Serotonin (5-hydroxytryptamine [5-HT]) is a neurotransmitter synthesized in the raphe nuclei of the brain stem in the central nervous system (CNS) and also in the periphery. Dysfunction of the serotonergic system has been implicated in the pathogenesis of psychiatric disorders. Tryptophan hydroxylase (TPH) is the rate-limiting enzyme in 5-HT biosynthesis. For more than a decade, only one gene encoding TPH was identified in vertebrates. Recently, a second TPH gene, designated TPH2, was detected, located on human chromosome 12, a susceptibility region for affective disorders. TPH2 is predominantly expressed in the brain, whereas the classical TPH gene, TPH1, is expressed in peripheral tissues. The discovery of the brain-abundant TPH2 gene justifies a new concept of the CNS serotonergic system. TPH2, rather than TPH1, has now become a candidate gene for 5-HT-related affective disorders. We compared TPH2 mRNA levels in postmortem parietal cortex of unipolar-depressed, bipolar, and schizophrenic patients vs control subjects, using real-time reverse transcription polymerase chain reaction.

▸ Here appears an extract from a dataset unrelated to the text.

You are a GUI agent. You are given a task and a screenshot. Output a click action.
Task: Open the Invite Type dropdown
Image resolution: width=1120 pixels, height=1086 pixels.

No significant difference in TPH2 mRNA levels was found among the four diagnostic groups. The lack of difference might suggest that this gene is not involved in the etiology of of these psychiatric disorders. Alternatively, it is possible that the parietal cortex is not the relevant brain area involved in the pathophysiology of these disorders or that posttranscriptional modifications of TPH2 mRNA occur in these patients, causing changes in protein levels and/or enzymatic activity.